I am not sure about this. I could also imagine that the difference remains similar, but instead the baseline for concentration etc. shifts downwards such that caffeine-days are only as good as the old baseline and placebo-days are worse than the old baseline.

Replies from: niplav
comment by niplav · 2023-06-28T15:35:58.144Z · LW(p) · GW(p)

That's a good point, I'll keep it in mind.

comment by sludgepuddle · 2023-06-28T05:19:35.639Z · LW(p) · GW(p)

I'm surprised you were only able to predict whether you'd taken caffeine 80% of the time. 200 mg is not a heroic dose, but on little to no tolerance it should be quite noticeable.

Replies from: niplav
comment by niplav · 2023-06-28T06:41:13.599Z · LW(p) · GW(p)

Blinding is powerful! Not sure where you get 80% from, do you mean the number of times when I was directionally right in the prediction?

Replies from: ben-lang
comment by Ben (ben-lang) · 2023-06-28T15:17:02.700Z · LW(p) · GW(p)

I think they mean that beforehand you said "My prediction about the content of the pill is more accurate than random guesses80%" - meaning that you were 80% sure you would do better than a 50/50 guess of what type of pill it was throughout the trial. Then you found that you did indeed do better than 50/50, but didn't give a number and I think sludgepuddle thought you had guessed right 80% of the time.

Replies from: niplav
comment by niplav · 2023-06-28T15:22:26.216Z · LW(p) · GW(p)

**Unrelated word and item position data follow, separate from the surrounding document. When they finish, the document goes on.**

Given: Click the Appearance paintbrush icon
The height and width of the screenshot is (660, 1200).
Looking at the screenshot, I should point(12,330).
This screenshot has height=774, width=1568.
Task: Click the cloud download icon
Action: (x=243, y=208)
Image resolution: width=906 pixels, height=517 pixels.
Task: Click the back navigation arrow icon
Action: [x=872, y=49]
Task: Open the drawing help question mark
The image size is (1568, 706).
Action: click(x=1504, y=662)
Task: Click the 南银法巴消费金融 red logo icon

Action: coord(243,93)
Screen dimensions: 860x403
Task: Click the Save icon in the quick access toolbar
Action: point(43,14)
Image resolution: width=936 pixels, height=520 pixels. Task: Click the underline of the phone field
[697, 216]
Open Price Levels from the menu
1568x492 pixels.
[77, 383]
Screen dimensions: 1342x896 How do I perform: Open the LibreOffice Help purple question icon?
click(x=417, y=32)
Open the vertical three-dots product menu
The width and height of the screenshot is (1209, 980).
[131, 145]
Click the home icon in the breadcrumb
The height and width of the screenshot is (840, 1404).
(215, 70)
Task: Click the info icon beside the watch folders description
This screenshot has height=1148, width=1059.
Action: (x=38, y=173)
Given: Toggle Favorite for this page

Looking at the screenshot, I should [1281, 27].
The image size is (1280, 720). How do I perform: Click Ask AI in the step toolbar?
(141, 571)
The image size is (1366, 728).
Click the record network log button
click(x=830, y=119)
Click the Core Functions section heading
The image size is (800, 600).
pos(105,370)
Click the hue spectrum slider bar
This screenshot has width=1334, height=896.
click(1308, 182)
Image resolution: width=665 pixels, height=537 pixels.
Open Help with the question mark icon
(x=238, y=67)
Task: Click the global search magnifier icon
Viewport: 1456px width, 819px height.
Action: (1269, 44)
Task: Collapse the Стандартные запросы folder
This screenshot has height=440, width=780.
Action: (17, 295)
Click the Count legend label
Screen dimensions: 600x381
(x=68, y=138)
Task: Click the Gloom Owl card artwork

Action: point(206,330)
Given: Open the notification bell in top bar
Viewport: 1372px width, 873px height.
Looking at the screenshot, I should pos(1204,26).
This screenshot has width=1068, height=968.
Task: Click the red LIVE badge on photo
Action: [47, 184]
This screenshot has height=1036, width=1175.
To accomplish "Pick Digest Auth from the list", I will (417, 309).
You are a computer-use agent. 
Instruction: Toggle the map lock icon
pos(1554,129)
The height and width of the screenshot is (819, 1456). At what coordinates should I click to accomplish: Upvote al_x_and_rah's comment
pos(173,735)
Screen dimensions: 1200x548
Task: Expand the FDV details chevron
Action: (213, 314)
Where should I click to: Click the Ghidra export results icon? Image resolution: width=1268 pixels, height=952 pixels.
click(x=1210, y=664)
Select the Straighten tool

Ah, I see. In the table is the log score of my pill predictions (-0.6). I made predictions about the accuracy of my predictions—confusing perhaps.

Replies from: Korz
comment by Mart_Korz (Korz) · 2023-06-28T15:49:28.864Z · LW(p) · GW(p)

log score of my pill predictions (-0.6)

If did not make a mistake, this score could be achieved by e.g. giving ~55% probabilities and being correct every time or by always giving 70% probabilities and being right ~69 % of the time.